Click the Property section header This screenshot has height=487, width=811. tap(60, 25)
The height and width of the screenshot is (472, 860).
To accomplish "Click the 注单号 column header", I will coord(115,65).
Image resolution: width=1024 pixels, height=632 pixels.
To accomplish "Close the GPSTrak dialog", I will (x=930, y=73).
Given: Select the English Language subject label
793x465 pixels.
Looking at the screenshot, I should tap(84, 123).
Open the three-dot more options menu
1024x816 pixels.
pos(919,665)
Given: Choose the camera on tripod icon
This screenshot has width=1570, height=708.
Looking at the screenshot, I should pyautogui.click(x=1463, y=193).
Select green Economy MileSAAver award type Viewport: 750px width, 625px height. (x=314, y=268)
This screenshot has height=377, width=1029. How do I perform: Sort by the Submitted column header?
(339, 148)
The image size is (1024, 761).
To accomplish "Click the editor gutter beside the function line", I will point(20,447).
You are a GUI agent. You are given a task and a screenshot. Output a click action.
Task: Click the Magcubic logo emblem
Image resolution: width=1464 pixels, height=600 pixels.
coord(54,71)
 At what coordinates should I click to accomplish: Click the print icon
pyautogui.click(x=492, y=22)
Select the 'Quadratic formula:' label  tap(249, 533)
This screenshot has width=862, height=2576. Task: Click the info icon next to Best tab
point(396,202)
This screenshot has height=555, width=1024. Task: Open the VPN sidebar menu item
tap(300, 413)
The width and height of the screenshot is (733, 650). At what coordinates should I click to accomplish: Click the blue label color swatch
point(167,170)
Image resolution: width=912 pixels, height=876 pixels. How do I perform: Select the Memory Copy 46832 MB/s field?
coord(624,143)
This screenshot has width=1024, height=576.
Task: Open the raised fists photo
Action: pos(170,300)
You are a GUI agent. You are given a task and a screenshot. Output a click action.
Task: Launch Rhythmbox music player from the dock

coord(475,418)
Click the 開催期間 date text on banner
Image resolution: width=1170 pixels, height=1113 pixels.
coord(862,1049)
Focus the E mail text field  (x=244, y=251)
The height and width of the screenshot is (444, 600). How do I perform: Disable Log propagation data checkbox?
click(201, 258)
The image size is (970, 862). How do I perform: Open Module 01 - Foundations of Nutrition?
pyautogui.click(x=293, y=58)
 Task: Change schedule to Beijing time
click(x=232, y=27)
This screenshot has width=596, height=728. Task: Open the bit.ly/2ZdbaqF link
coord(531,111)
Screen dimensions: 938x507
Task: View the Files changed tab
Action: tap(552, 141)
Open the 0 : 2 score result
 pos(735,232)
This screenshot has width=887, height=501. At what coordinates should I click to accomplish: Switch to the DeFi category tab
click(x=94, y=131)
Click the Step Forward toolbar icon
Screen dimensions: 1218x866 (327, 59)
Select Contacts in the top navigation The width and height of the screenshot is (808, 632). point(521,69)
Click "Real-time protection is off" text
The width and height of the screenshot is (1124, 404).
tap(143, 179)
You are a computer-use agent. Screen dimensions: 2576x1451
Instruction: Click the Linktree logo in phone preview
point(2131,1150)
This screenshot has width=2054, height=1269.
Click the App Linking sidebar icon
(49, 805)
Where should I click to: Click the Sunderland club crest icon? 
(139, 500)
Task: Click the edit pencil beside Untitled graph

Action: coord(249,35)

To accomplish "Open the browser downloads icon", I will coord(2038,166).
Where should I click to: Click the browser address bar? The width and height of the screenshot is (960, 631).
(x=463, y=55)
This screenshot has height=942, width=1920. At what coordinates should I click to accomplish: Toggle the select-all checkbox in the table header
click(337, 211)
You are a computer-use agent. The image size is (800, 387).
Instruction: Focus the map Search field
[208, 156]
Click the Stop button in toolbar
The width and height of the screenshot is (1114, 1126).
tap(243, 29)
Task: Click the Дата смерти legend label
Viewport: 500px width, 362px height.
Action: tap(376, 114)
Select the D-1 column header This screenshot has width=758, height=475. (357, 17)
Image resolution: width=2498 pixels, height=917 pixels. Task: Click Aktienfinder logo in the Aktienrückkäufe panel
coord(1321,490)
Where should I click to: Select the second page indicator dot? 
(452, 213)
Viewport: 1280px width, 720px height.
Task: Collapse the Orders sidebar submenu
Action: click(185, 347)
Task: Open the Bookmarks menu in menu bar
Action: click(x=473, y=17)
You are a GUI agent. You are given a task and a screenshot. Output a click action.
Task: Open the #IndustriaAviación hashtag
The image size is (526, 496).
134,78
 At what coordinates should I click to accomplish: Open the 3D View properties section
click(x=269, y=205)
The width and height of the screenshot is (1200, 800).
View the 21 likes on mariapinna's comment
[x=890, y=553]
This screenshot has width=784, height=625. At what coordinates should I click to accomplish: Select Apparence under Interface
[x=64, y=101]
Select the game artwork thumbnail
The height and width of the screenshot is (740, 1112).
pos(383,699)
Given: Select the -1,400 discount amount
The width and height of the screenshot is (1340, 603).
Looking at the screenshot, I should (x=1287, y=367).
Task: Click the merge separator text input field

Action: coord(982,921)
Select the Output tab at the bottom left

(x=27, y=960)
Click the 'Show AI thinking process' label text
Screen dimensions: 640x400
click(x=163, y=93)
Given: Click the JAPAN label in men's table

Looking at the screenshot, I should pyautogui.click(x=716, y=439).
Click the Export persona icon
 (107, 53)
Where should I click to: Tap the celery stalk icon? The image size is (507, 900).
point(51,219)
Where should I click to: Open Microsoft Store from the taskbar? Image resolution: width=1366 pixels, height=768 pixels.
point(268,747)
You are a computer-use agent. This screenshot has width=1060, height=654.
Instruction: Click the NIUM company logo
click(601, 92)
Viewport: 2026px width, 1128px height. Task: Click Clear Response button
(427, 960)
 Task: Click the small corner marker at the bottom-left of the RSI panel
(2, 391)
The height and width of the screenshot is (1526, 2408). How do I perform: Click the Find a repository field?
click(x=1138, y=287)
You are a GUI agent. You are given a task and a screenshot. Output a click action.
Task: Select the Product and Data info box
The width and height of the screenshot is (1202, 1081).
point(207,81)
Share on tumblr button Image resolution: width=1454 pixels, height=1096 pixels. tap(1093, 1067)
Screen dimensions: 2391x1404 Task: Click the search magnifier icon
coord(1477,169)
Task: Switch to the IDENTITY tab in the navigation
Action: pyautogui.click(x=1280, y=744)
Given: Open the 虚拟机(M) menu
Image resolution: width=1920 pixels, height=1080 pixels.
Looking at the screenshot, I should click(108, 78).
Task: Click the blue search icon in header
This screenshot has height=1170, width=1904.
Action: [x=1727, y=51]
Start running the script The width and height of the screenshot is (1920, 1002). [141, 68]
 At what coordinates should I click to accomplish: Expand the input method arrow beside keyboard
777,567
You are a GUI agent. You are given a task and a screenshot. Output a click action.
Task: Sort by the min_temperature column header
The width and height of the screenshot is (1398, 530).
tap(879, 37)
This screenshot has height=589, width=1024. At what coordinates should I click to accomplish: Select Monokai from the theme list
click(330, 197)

**EXERCISE REQUIREMENTS**: Count the lines above that contain the string "info", treating uppercase and lowercase as different. Reply with the number only.

**COMPLETED EXERCISE**: 2